Please fill out the details below to file a request for access to the CNCF Community Infrastructure Lab. Please note that access is targeted to people working on specific open source projects; this is not designed just to get your feet wet. The most important answer is the URL of the project you'll be working with. If you're looking to learn Kubernetes and related technologies, please try out Katacoda.

First and Last Name

Hans-Christoph Steiner

Email

hans@guardianproject.info or the team email: team@f-droid.org

Company/Organization

F-Droid

Job Title

Core contributor to F-Droid, hacker/researcher working on F-Droid, Guardian Project, Debian, Tor Project.

Project Title (i.e., summary of what do you want to do, not what is the name of the open source project you're working with)

Fully parallelized Android release/verification buildserver

Briefly describe the project (i.e., what is the detail of what you're planning to do with these servers?)

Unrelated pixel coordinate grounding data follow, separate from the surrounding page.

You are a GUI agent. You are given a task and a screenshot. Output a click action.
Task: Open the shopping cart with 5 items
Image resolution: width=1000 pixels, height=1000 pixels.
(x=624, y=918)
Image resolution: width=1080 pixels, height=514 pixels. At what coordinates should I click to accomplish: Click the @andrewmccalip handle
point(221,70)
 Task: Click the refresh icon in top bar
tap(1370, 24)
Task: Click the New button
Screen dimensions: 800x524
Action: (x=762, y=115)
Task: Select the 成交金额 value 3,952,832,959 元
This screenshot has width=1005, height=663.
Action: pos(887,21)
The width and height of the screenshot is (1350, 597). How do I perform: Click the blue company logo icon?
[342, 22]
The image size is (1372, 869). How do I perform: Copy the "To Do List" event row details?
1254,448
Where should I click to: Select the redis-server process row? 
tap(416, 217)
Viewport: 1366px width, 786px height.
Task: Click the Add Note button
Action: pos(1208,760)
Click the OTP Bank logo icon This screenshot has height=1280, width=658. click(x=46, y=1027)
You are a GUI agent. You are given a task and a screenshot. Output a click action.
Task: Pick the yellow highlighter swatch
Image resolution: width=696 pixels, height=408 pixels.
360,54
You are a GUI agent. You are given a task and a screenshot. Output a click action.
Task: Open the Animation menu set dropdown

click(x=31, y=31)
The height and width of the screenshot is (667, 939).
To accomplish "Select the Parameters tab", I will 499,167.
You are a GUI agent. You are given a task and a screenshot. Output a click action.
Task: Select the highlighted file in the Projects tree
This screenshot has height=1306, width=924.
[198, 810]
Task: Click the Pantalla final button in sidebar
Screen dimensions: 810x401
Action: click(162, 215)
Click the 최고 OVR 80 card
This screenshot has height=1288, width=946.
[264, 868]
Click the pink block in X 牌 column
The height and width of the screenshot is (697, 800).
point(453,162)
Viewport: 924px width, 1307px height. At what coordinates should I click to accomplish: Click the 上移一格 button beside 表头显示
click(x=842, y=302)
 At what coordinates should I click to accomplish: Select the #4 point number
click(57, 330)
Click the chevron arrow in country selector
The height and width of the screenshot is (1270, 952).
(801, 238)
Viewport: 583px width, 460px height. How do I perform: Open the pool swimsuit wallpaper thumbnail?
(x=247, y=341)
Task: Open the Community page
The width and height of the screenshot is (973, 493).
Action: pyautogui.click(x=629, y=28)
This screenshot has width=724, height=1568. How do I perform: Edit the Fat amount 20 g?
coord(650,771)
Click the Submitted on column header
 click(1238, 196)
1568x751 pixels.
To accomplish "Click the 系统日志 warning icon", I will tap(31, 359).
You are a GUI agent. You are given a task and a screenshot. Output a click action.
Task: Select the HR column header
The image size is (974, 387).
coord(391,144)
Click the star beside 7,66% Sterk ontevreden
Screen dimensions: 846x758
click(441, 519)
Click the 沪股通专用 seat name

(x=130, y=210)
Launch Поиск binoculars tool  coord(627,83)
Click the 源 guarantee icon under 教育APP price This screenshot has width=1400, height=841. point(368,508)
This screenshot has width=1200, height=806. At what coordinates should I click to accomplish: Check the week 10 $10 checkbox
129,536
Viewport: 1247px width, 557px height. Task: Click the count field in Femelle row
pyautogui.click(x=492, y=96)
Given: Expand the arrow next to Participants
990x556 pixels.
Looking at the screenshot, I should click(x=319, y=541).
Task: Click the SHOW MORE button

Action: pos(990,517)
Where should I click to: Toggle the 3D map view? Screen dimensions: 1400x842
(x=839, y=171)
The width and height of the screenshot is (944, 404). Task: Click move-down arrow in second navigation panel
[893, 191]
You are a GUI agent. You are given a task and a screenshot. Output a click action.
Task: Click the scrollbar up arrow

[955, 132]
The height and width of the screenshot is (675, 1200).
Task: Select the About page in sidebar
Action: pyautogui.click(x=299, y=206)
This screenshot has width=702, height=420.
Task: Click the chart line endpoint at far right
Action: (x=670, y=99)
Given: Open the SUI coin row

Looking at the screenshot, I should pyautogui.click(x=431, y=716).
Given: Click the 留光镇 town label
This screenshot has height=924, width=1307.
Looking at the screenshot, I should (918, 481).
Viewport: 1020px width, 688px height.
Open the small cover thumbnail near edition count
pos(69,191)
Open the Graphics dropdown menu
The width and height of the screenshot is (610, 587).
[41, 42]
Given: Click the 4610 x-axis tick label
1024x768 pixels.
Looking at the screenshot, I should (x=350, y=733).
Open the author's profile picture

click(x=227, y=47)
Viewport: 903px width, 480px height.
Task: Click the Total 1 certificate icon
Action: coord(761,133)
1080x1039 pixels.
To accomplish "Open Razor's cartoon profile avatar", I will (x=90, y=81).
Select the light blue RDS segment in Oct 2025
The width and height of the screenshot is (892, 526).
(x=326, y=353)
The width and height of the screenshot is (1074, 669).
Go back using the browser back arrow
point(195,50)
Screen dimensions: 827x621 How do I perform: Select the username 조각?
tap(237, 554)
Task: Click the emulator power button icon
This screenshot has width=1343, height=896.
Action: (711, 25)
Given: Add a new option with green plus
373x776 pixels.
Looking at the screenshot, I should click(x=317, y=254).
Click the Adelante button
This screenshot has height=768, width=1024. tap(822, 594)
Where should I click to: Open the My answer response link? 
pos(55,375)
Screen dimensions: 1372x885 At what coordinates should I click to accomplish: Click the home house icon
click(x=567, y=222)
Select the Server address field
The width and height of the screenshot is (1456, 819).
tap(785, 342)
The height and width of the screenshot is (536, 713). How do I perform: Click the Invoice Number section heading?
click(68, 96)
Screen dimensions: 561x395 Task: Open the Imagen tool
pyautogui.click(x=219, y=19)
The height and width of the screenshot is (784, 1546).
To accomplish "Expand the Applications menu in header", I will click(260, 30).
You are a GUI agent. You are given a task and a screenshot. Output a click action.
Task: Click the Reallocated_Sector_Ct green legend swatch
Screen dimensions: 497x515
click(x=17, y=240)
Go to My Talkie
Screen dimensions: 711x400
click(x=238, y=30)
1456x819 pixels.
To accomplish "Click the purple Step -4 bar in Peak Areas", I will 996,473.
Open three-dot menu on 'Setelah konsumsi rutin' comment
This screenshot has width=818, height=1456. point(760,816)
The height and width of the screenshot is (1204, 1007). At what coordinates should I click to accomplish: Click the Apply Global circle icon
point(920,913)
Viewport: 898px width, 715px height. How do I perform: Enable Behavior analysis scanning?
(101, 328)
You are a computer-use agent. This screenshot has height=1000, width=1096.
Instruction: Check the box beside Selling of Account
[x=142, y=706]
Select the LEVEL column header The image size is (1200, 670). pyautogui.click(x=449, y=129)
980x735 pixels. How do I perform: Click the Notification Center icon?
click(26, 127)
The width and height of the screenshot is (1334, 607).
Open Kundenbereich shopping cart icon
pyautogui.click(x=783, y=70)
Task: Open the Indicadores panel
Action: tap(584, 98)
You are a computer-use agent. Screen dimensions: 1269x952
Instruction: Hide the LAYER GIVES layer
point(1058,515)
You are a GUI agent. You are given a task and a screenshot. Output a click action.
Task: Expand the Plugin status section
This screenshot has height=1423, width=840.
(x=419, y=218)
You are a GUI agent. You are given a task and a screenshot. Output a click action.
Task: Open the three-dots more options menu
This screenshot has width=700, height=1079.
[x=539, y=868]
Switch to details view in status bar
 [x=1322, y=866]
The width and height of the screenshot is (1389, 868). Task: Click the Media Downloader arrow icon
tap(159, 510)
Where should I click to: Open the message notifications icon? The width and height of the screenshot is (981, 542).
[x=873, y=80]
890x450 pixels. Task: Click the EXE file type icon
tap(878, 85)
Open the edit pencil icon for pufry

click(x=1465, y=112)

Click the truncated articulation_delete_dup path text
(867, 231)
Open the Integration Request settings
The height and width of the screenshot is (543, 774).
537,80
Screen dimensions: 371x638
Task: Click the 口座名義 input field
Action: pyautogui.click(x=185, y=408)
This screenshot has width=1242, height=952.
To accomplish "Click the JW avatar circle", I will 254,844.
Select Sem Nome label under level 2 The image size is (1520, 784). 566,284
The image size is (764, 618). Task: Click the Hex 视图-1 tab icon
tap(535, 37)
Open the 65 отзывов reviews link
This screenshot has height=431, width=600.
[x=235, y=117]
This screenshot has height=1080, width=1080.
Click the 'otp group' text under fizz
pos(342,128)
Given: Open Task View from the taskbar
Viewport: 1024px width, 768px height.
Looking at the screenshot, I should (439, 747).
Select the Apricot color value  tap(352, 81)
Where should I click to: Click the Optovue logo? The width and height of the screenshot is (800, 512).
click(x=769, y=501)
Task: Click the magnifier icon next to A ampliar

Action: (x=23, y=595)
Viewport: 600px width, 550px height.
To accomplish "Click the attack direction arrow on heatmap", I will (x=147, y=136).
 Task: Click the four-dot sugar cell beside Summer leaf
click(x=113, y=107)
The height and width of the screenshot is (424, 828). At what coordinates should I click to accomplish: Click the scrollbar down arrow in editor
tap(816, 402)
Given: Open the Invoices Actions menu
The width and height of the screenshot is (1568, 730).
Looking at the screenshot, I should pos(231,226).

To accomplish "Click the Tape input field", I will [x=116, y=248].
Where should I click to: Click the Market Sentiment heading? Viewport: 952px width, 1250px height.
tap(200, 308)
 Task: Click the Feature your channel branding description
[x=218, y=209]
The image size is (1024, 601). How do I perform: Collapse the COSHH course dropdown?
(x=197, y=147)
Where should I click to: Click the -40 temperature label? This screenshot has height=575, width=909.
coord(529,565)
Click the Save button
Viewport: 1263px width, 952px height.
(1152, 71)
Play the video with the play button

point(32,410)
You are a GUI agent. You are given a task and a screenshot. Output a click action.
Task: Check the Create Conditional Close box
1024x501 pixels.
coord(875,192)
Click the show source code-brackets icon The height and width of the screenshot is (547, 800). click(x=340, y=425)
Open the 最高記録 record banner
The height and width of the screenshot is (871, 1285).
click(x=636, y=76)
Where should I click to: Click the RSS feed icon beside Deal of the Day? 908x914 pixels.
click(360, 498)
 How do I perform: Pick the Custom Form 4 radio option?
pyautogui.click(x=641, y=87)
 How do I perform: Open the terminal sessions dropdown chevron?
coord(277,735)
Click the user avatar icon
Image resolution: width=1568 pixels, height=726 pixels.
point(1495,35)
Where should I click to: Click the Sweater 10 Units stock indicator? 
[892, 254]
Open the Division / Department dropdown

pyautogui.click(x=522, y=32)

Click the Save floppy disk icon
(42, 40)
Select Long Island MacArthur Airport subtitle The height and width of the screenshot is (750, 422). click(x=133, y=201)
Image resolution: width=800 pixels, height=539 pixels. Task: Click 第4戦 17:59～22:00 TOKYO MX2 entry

F-Droid runs automated build infrastructure for Android apps that uses disposable VMs to run each build. The server parts of the stack are managed with Ansible, the automation tools are written in Python. We will be replacing a lot of our custom code with Buildbot. Our goal is to run as much as possible in disposable, parallelized VMs for efficiency and security. This will serve as both a release build server as well as a "verification server" which reruns builds to ensure that the builds are 100% reproducible.

Is the code that you’re going to run 100% open source? If so, what is the URL or URLs where it is located? What is your association with that project?

F-Droid is a community-run, free software project in the spirit of Debian. We work to do as much as possible using only free open source code, even using free software donation services and contributing to ensuring the Android SDK remains 100% free software. We generally use the GPL and related licenses, and Apache-2.0 when a project needs to be widely integrated. We only use free software licenses.

These are the two key projects that we would like to run on these servers:

What kind of machines and how many do you expect to use (see: https://metal.equinix.com/product/servers/)?

Two c3.small instances would be quite useful. Having more cores and RAM would greatly speed up the work since it can be parallelized. We don't need more than 1TB of disk.

What operating system and networking are you planning to use?

Debian

Any other relevant details we should know about?

caniszczyk commented 3 years ago

This really doesn't have much to do with cloud native, -1

eighthave commented 3 years ago

I think I didn't explain it well enough then. Our central goal is to get secure release build infrastructure running on cloud infrastructure because it is so much more efficient. The blocker has always been the requirement for trusting the hardware, secure release build infrastructure is still often run in house on bare metal to keep the threat profile manageable.

We have a fully reproducible stack built with tools like ansible. This stack makes reproducible release builds. Anyone can verify a release by spinning up our stack in the cloud and running the build. This eliminates the need for in-house release build servers, pushing that to the cloud while providing improved security overall.

To put this in the context of recent events, the Dept of Defense could have spun up buildserver instances on the cloud of their choice to verify that the SolarWinds Orion release binaries match the source code.